BEGIN TEXT FOR ANALYSIS

EAE symptoms are enhanced by gammaherpesvirus latenlty infetected memory B cells (VIR1P.1143)

Abstract

Abstract While the description of the genetic and environmental factors responsible for the onset of Multiple Sclerosis has remained elusive, it is believed that previous infection with Epstein Barr Virus (EBV) plays an important role in the development of MS. Our lab has hypothesized that latent EBV infection alters the immune system’s response in genetically predisposed individuals, thereby exacerbating autoimmunity. The study of this relationship is difficult, however, since EBV only infects humans. To address this question we previously developed a murine model where latent infection with gamma herpesvirus 68 (γHV-68), the murine homolog to EBV, enhances the symptoms of experimental autoimmune encephalomyelitis (EAE), which closely resembles human MS pathogenesis. These enhanced symptoms are driven by the upregulati/on of CD40 on dendritic cells in latently infected mice, which drives the priming of a strong Th1 response as well as a decrease in Treg frequencies. Latency of γHV-68 mainly occurs in memory B cells. Here, we demonstrate that latently infected memory B cells are capable of enhancing EAE symptoms when transferred from mice latently infected with γHV-68 into uninfected mice. To understand the impact of γHV-68 on B cells, we propose a mechanism where type 1 interferons play an important role in skewing a Th1 response in latently infected mice. This is a novel mechanism that describes how EBV latency can spur the onset of MS and potentially other autoimmune diseases.

END TEXT FOR ANALYSIS
BEGIN DATA FOR REVIEW

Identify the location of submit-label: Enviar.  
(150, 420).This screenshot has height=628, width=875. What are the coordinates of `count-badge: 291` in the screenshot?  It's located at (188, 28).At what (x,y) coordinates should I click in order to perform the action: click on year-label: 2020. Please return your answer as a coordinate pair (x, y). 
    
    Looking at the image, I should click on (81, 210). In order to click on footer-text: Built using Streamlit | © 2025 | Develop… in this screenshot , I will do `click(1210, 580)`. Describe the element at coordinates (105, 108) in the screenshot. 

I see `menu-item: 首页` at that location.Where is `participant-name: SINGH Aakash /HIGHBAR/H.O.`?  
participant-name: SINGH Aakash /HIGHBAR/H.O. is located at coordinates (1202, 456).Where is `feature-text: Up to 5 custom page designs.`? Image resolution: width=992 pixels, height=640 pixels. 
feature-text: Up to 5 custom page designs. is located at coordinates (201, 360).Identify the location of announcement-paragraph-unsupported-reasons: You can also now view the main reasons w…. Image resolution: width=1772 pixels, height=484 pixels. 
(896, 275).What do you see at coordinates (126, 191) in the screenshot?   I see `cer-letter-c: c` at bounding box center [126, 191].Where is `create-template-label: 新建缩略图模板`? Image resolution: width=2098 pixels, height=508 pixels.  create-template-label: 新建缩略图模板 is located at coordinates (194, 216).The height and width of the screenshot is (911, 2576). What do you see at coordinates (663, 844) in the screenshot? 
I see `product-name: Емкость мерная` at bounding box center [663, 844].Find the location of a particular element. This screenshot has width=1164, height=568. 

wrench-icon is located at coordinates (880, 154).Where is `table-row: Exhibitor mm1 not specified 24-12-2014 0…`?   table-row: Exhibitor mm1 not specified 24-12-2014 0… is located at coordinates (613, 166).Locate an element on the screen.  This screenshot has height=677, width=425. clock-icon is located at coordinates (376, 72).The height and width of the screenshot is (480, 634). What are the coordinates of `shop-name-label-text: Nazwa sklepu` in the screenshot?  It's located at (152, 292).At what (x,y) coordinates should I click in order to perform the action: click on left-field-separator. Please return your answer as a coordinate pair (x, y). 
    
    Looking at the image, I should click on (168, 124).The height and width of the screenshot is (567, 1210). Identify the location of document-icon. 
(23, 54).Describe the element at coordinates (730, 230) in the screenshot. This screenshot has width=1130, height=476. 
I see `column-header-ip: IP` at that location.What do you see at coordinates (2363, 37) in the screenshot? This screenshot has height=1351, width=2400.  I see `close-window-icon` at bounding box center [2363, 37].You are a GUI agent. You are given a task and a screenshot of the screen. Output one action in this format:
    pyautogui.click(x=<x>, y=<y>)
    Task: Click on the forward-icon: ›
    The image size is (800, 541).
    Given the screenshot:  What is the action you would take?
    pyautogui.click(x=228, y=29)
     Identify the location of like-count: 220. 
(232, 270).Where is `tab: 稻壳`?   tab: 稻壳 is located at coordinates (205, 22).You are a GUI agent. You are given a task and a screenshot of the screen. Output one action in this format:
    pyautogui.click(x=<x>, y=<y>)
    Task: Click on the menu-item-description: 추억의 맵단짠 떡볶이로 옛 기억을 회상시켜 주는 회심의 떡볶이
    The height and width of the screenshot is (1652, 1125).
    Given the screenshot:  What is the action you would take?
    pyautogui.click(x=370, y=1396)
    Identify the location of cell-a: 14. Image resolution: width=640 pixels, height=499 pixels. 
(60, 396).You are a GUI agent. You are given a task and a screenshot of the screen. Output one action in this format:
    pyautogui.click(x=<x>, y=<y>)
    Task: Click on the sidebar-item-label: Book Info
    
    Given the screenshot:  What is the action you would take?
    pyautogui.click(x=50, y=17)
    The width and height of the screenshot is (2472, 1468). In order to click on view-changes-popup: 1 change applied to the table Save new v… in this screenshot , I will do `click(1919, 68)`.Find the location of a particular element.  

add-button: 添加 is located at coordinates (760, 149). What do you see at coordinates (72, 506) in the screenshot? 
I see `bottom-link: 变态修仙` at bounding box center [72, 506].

END DATA FOR REVIEW

DIRECTIONS
Answer these questions using the abstract on gammaherpesvirus and EAE:
(a) Why is the relationship between EBV and MS difficult to study?
(b) In which cells does latency of γHV-68 mainly occur?
(c) What do the authors propose plays an important role in skewing a Th1 response in latently infected mice?
Use only the abstract above when answering.

TASK SOLUTION
(a) EBV only infects humans.
(b) Memory B cells.
(c) Type 1 interferons.